At Maclean's, Bonnie Schiedel writes on how Canadians, and parents in particular, need to first educate themselves, and then their children on Residential Schools: Canada's cultural genocide. As a nation, we need to learn the individual stories of people like Phyllis Webstad, Gladys Chapman, and Chanie Wenjack, and about how the government partnered with the Catholic Church to remove Indigenous children from their families in a bid to "take the Indian out of the child."
How would you feel, if this happened in your kid's class? Last fall, a grade 6 social studies class outside of Edmonton was learning about residential schools. A student put up her hand and said, "I don't have anything against Indigenous people, but my grandpa told me we had to put the Indians in residential schools because they were killing each other and we had to civilize them."

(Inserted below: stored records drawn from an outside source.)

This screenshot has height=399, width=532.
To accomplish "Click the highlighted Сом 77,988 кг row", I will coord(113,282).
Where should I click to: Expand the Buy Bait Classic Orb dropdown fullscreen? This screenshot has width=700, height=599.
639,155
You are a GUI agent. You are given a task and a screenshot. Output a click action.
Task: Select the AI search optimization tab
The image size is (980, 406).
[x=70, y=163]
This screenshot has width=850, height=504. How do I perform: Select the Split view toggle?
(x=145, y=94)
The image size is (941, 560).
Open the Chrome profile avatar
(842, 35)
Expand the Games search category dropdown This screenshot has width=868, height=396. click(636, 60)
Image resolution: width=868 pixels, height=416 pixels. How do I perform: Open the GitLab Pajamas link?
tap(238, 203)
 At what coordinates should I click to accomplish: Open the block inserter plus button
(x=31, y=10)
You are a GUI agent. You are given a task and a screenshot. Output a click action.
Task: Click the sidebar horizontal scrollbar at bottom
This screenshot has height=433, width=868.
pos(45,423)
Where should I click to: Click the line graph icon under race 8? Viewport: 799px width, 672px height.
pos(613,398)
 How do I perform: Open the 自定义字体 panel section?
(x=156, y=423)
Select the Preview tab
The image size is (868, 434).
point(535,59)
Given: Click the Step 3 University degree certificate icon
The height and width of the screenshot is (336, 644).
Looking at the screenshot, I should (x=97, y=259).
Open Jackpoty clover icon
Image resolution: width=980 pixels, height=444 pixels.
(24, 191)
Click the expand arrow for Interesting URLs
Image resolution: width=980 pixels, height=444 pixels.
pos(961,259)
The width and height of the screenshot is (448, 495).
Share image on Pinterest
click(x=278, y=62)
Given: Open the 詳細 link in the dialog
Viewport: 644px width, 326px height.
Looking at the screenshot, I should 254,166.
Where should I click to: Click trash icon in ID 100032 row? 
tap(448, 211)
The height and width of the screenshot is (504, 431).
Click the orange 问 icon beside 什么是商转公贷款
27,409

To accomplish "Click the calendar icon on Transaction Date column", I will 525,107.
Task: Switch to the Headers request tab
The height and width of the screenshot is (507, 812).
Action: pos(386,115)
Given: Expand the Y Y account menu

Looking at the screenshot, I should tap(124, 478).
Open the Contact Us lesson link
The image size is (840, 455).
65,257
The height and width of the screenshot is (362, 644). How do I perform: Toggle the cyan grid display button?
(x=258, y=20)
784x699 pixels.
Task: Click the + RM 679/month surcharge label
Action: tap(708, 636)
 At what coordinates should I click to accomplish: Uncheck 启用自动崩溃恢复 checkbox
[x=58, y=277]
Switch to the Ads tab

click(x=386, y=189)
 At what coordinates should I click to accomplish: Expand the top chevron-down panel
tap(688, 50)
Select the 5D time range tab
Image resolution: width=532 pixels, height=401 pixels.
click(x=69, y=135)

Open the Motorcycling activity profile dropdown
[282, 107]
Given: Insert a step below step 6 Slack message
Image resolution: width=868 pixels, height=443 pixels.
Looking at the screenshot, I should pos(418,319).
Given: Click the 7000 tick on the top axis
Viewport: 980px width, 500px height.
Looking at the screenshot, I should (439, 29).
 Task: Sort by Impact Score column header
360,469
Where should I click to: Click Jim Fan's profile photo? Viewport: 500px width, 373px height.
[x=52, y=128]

Two years ago, the Truth and Reconciliation Commission (TRC) issued 94 calls to action to address the legacy of residential schools and move toward reconciliation. I still can't quite figure out what reconciliation could or should look like in everyday life; it's one of those slippery words that can mean a thousand different things to a thousand different people. Maybe, then, we should pay attention to the truth part first. As Pamala Agawa, a curriculum coordinator for First Nation, Métis and Inuit education (FNMI) at York Region District School Board in Ontario, told me, we need to figure out the truth for ourselves: "What biases do we carry; what learning do we need to do to better understand the true history of the country?"
When Bearhead told me about that grade 6 student repeating her grandpa's comment, I flinched, thinking my daughter could hear something that casually cruel in her classroom, too. The legacy of residential schools—those strained and broken threads of relationships and culture and identity—is like a widening tear in a piece of fabric. If we have any hope of patching it, we've got to listen, really listen, to Indigenous stories and experiences, and then talk to our kids. "The biggest measure of success for me is about how families are talking about reconciliation at the dinner table, when no one else is listening," says Bearhead. "When we see that shift happening there, that's when I believe we'll be on the road to reconciliation as a country."